— DIRECTIONS FOR THIS TASK —
Read the records beneath this task and copy every line that contains the string "Given".

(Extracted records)
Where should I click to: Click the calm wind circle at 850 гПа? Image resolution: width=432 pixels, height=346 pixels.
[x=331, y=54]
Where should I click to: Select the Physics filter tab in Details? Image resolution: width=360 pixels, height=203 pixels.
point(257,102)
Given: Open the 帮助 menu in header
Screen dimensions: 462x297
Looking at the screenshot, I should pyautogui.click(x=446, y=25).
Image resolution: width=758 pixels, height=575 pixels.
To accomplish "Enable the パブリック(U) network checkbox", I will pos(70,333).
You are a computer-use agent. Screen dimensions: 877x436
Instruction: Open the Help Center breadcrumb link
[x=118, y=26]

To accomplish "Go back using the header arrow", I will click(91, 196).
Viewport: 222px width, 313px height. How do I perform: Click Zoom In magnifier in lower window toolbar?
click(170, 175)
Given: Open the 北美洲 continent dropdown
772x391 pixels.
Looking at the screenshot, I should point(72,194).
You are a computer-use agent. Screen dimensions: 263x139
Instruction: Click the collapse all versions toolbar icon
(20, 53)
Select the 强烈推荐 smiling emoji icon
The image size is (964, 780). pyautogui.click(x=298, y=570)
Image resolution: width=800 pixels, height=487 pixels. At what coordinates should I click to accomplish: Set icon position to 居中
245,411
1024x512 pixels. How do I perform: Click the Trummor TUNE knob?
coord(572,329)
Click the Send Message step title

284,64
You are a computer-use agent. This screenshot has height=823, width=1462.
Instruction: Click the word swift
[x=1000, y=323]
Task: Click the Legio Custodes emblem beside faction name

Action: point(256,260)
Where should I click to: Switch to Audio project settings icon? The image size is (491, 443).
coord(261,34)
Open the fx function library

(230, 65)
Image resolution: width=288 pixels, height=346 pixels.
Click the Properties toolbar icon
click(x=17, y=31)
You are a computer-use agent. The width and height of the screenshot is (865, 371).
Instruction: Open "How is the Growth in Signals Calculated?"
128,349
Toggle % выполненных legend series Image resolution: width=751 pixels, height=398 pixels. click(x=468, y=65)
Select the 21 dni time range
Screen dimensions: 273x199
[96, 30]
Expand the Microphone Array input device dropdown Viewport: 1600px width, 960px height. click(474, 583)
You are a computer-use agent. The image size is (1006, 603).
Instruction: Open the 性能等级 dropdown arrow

— YOUR RESPONSE —
Given: Open the 帮助 menu in header
Given: Open the 北美洲 continent dropdown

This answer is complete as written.